Syros pushes for a turnaround with new PhII AML results, but investors are unimpressed
Two years after weak Phase II results cut their stock price in half, Syros Pharmaceuticals (SYRS) is back with results from an ongoing Phase II trial trying their SY-1425 “super-enhancer” therapy in combination with chemotherapy on acute myeloid leukemia (AML) patients.
It’s early-stage and the numbers are small, but of the 13 evaluable patients who tested positive for the RARA pathway biomarker Syros’ therapy targets, researchers say that 8 had a complete response. That compared with 8 complete responses out of 22 patients who didn’t have the gene. The longest CR was 344 days, compared with 168 for RARA negative patients, although Syros noted the study is still ongoing.
“We show how when we select the patients who have potential for a response, we have a high response rate,” Syros CMO David Roth told Endpoints News. “And we show how these responses occur relatively quickly.”
Daniel J. DeAngelo, an oncology expert at the Dana-Farber Institute who is not affiliated with Syros, said the patient population was small and the data preliminary but that the results were nevertheless promising for a subgroup of patients.
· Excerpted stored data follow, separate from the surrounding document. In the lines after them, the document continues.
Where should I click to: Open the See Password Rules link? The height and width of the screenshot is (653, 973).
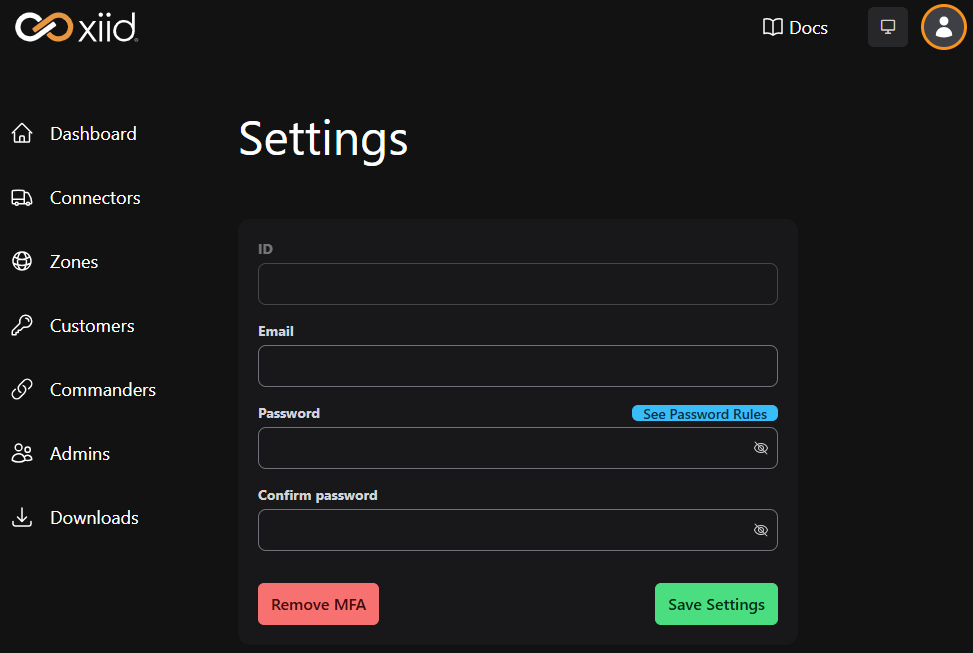click(704, 414)
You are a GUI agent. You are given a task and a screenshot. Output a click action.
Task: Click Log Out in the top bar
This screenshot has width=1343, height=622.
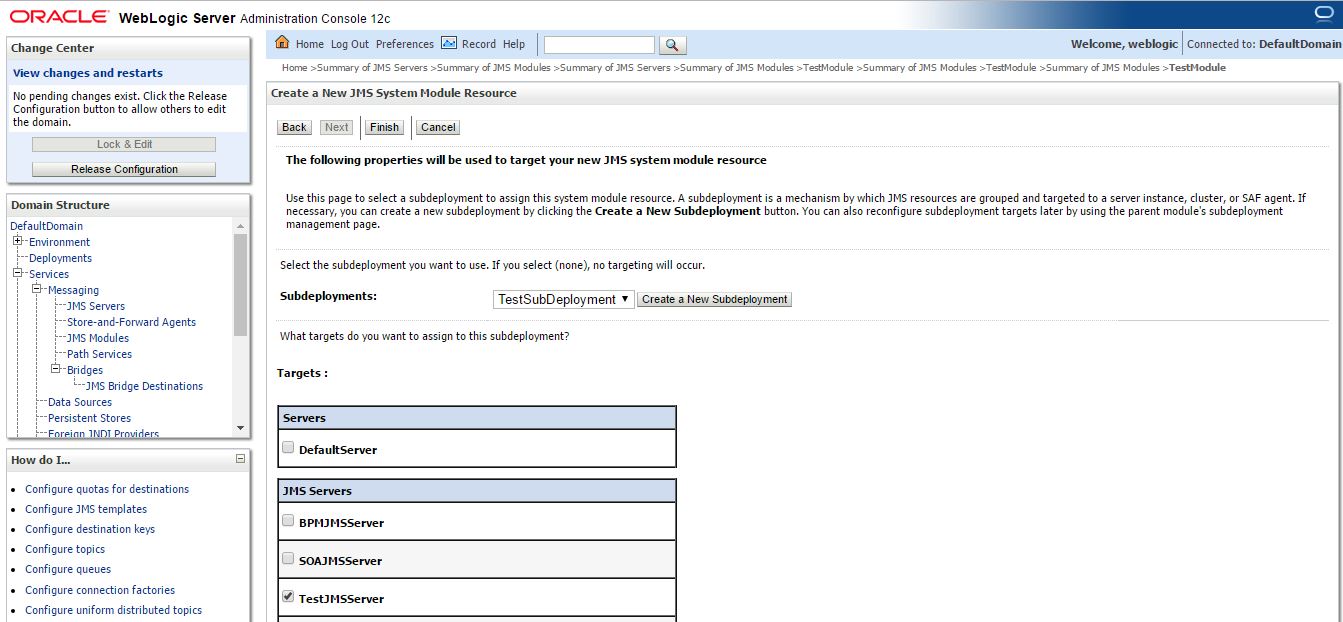(x=349, y=44)
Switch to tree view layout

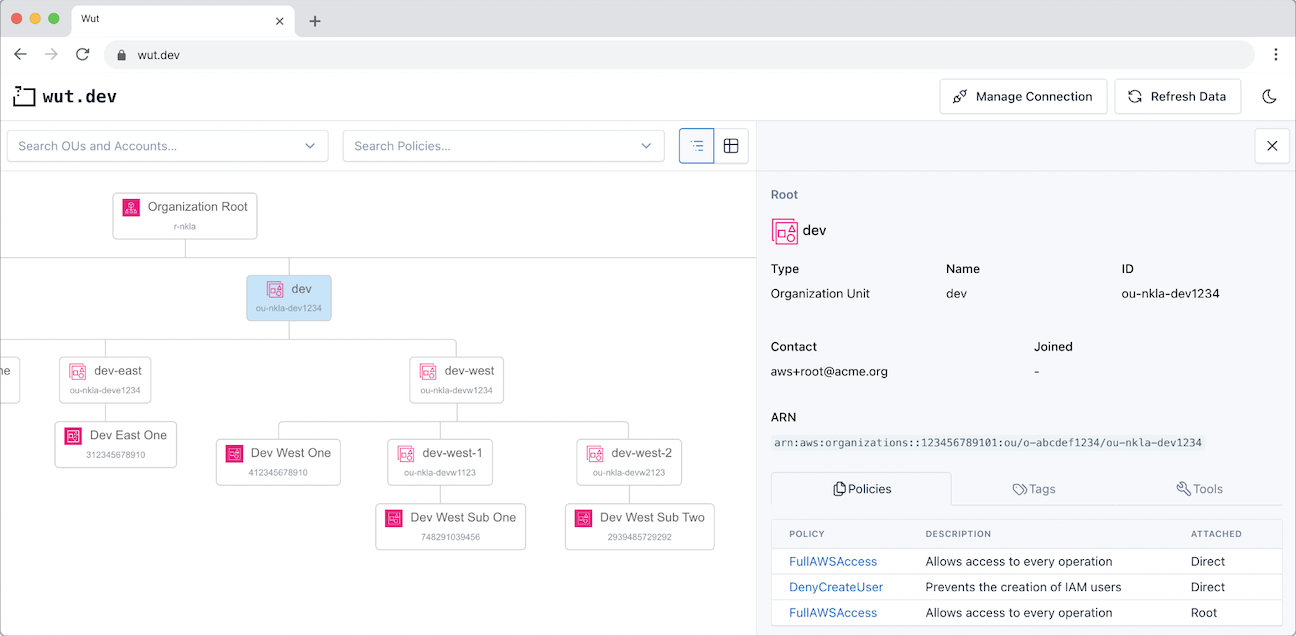click(x=696, y=146)
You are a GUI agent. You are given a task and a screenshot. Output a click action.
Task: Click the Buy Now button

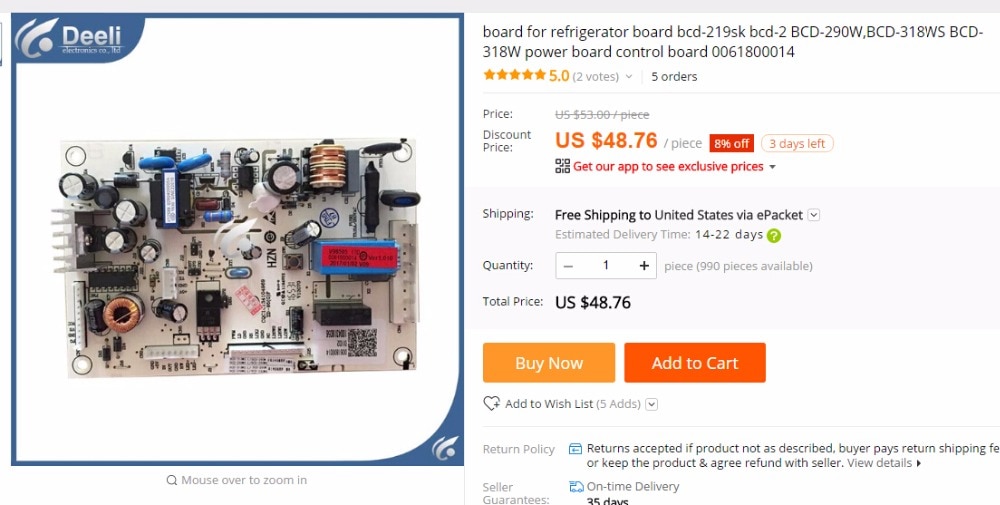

He noted the data showed the drug only worked on one of two biomarkers Syros had screened for, but that in patients with RARA the response rate was around 70%.
“That’s about twice the response you would normally expect” from chemotherapy alone, DeAngelo told Endpoints. “We don’t have any progression-free, survival data, and it’s a small number [of patients] – we’d want to confirm it and all that – but looks really interesting for that group of patients.”
Investors, though, don’t appear enthused. Syros’ stock dropped 4% today, continuing a fall of nearly $5 per share since October 17, when the biotech announced it was shelving a lead CDK7 inhibitor in favor of an oral version.
The 2017 trial tested SY-1425 as a single agent and found one complete or partial response out of 48 evaluable patients. Investors responded with a selloff that cut Syros’s stock by over 50%. The company said at the time and has maintained since that the “clinical activity” in patients validated their approach and pointed toward combination therapies as a logical next step.